DATASET CONTENT:
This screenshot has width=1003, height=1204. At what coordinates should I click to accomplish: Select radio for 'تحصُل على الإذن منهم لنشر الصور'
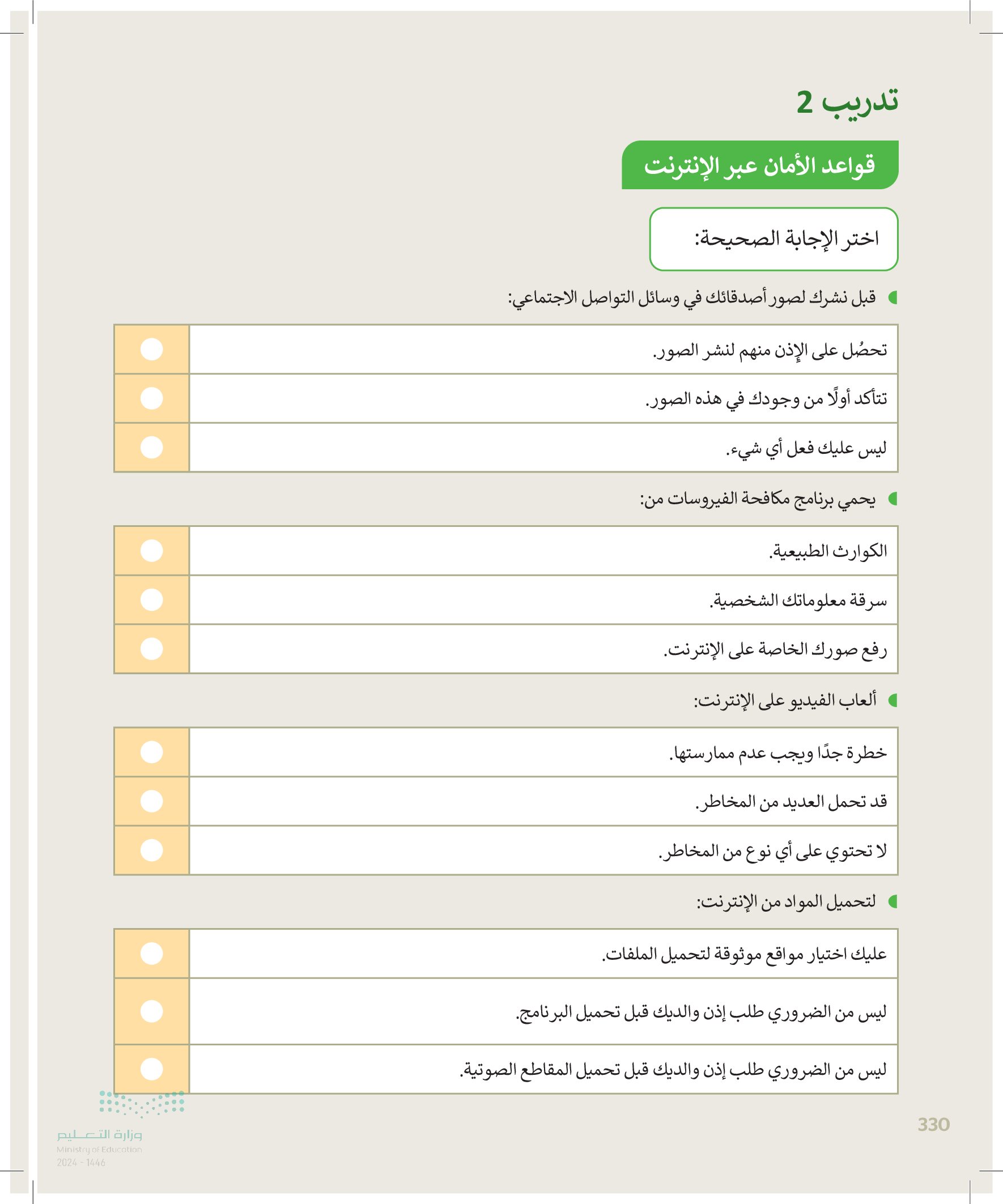click(151, 349)
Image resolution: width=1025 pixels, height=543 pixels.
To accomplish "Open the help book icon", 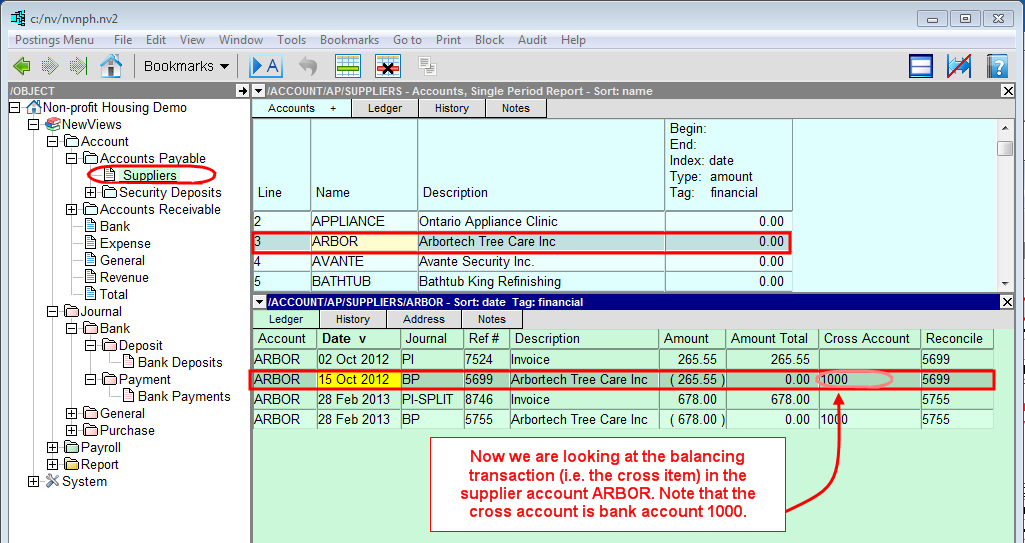I will pos(996,66).
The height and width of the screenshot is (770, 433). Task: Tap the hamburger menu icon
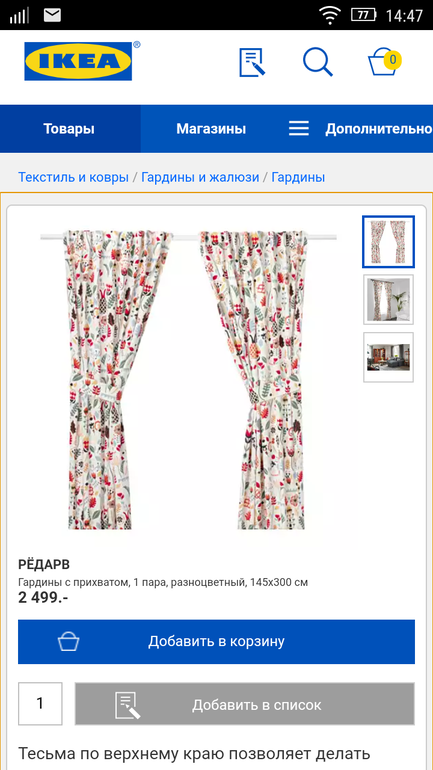(x=298, y=129)
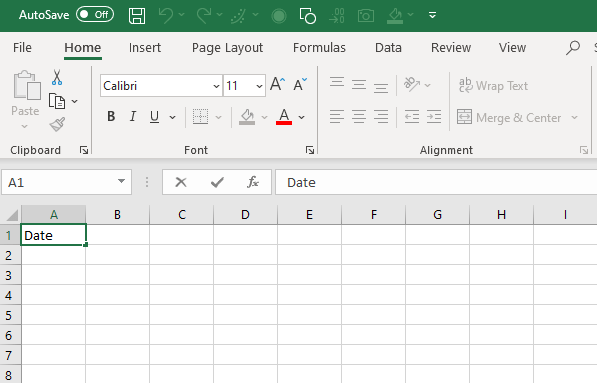597x383 pixels.
Task: Open the Calibri font name dropdown
Action: (x=216, y=86)
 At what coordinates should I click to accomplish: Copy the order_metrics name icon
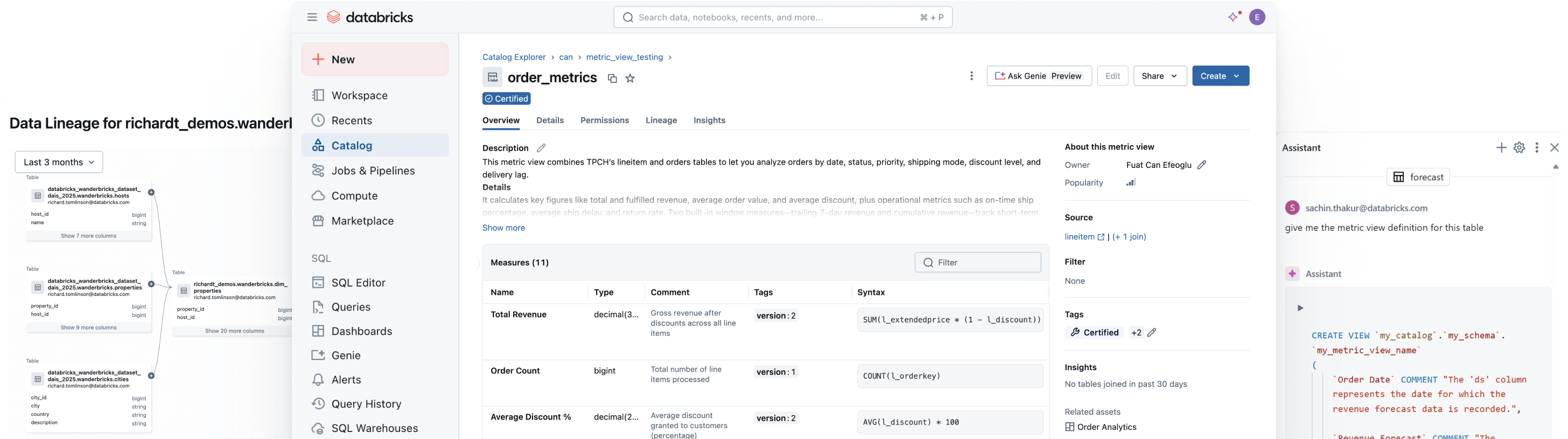(612, 79)
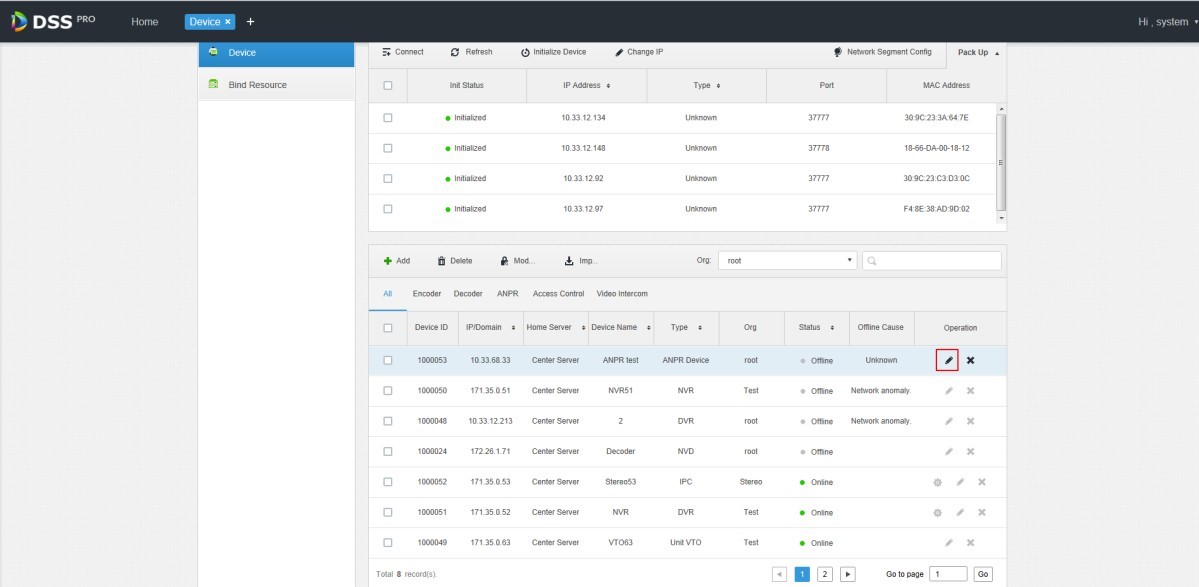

WHAT YOU WILL DO:
Your job is to restate, word for word, only the lines from the one holding "The height and" through the end of the material; pictures stay out.

ANSWER SPACE:
The height and width of the screenshot is (770, 433). Task: Tap the hamburger menu icon
(x=298, y=129)
597x383 pixels.
Task: Open the Calibri font name dropdown
Action: (x=216, y=86)
 At what coordinates should I click to accomplish: Copy the order_metrics name icon
(612, 79)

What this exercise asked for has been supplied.